- Born: August 1972 (age 53) Sotik, Western Kenya
- Occupation: Singer-songwriter
- Member of: Moto Moto Band

= Bamwai =

Philip Yegon (born August 1972) known by the stage name Bamwai, is a Kenyan singer-songwriter from the Kipsigis tribe which is contingent of the Kalenjin ethnic group and is celebrated and famed for writing and singing the sensational Kalenjin signature hit-song, “Emily Chepchumba”.

== Early life ==
Yegon was born, raised, educated and lives in Sotik in Western Kenya. His musical journey began when he dropped out of secondary school in 1987 after his father's demise. Yegon initially opted to become a shoe shiner where he saved enough money to purchase a guitar and began to master music skills. Later on, while working as an attendant in an eatery, he interacted with clients who were musicians who then introduced Philip into the music making process.

== Career ==
In 1989, he recorded his first song title and shortly after, made an acquaintance with a media presenter from the Kenyan national broadcaster working in an ethnic languages radio division who aired the song and earned Bamwai overnight fame and recognition.

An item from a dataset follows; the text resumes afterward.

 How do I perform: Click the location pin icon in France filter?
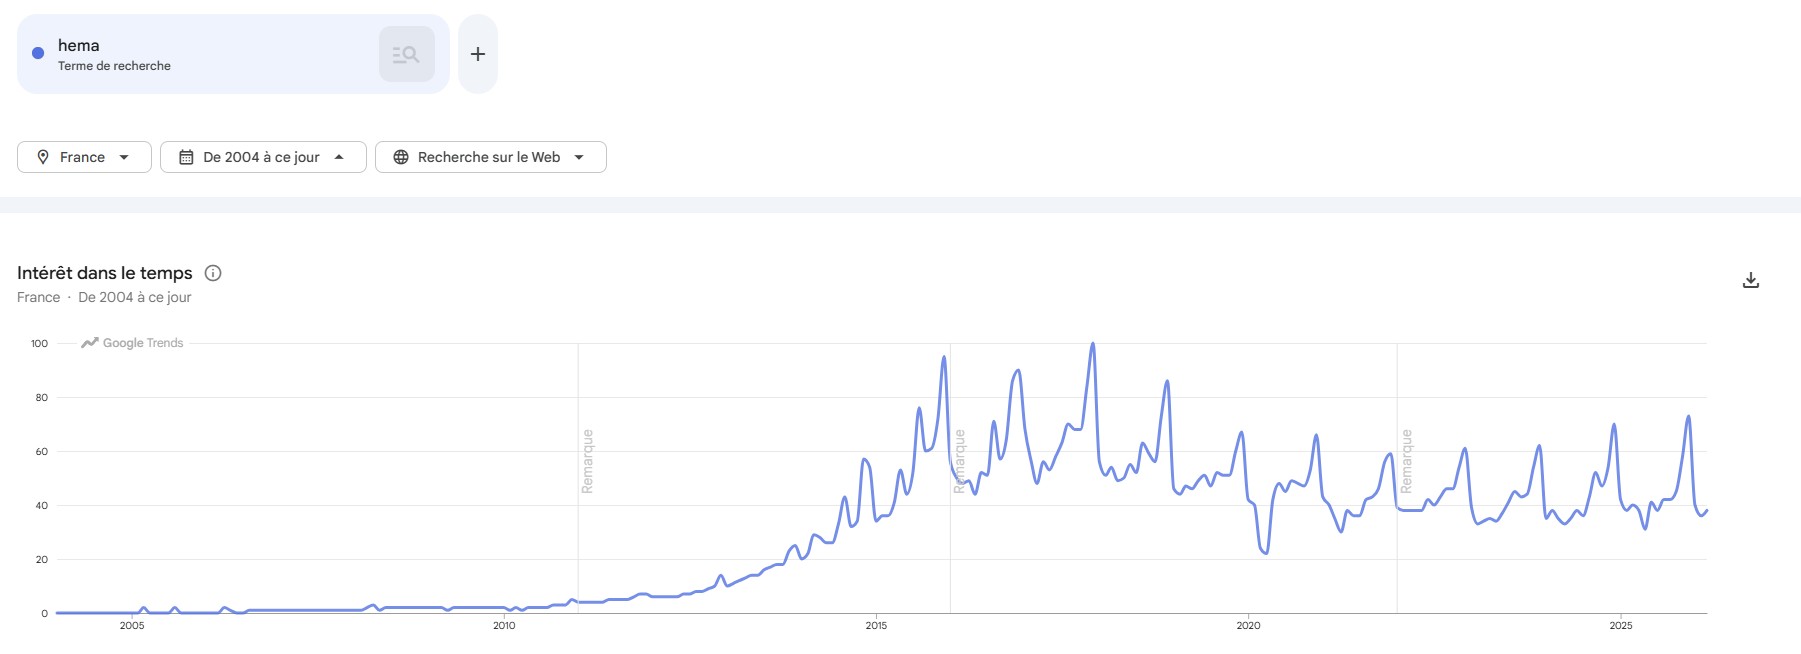(43, 157)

Bamwai is the band leader of Moto Moto Band.

== Family ==
When Philip Yegon made an entry into the music scene, bursting into the then nascent secular local music, he was subject to some criticism as the community is constantly struggling with projections and ideologies set in motion in the colonial era by the church and the government to the effect that African cultural or secular heritage was unrefined, undignified and primitive if not to say evil. This attitude was particularly rife in the 1980s and 90's at a time when HIV/AIDS was getting community attention and secular lifestyle was attributed to most infections; More so, the attitude manifested itself against Yegon at a personal level and it ultimately led to a divorce with his first wife.

== Legacy and Reverberation ==
The Kenyan long-distance runner Ezekiel Kemboi danced to Bamwai's hit single, Emily Chepchumba during the 2011 IAAF Daegu World championship, after crossing the finish line in the 3000 metres steeplechase and during the London Summer Olympics held in August 2012, after crossing the finish line in the 3000 metre steeple chase finals and winning gold, thrusting Bamwai's hit song into the Kenyan pop culture.